### Supplied material
-.-.-
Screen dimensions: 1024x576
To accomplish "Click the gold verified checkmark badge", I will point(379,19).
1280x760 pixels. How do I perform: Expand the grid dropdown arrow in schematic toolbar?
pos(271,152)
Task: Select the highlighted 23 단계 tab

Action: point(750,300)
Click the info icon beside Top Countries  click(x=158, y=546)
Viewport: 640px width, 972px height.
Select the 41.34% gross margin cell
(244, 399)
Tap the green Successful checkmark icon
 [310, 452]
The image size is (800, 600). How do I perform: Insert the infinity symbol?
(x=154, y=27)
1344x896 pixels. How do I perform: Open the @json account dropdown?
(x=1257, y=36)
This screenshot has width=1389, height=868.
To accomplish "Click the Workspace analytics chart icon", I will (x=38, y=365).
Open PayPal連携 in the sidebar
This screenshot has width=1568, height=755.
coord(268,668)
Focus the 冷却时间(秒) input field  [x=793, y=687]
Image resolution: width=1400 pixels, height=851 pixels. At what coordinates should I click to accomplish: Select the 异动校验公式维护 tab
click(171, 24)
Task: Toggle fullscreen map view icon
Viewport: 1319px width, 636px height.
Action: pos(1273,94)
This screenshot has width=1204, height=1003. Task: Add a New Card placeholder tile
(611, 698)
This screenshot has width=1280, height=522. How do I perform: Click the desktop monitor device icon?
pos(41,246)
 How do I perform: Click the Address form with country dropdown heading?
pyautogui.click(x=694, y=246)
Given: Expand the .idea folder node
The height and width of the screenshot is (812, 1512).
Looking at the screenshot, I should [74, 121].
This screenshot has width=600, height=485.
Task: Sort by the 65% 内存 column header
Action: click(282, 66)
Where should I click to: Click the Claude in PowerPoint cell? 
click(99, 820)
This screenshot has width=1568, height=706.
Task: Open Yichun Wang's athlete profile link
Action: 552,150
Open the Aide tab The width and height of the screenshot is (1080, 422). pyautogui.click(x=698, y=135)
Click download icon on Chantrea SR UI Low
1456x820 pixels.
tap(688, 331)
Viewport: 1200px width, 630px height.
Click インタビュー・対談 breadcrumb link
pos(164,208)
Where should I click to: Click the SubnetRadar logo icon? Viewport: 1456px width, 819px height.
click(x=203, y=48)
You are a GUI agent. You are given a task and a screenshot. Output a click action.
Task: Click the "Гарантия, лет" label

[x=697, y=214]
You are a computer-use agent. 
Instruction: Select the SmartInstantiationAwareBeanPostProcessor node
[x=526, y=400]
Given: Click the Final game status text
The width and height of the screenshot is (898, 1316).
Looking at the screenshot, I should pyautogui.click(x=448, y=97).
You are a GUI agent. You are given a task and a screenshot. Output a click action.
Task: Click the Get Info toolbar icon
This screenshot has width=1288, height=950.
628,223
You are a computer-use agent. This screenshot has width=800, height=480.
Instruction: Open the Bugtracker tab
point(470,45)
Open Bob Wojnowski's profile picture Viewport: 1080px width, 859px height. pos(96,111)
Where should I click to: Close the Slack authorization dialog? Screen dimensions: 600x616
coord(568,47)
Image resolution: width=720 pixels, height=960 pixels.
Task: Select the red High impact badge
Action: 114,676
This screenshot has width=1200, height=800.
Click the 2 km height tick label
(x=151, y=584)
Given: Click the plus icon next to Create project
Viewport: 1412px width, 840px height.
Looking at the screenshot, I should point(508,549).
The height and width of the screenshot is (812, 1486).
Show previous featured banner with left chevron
-.-.-
Repeat the records from the line with "The image size" up to and including the line with "(x=1257, y=36)", replacing "dropdown" with "menu" and leaving everything else unchanged.

The image size is (800, 600). How do I perform: Insert the infinity symbol?
(x=154, y=27)
1344x896 pixels. How do I perform: Open the @json account menu?
(x=1257, y=36)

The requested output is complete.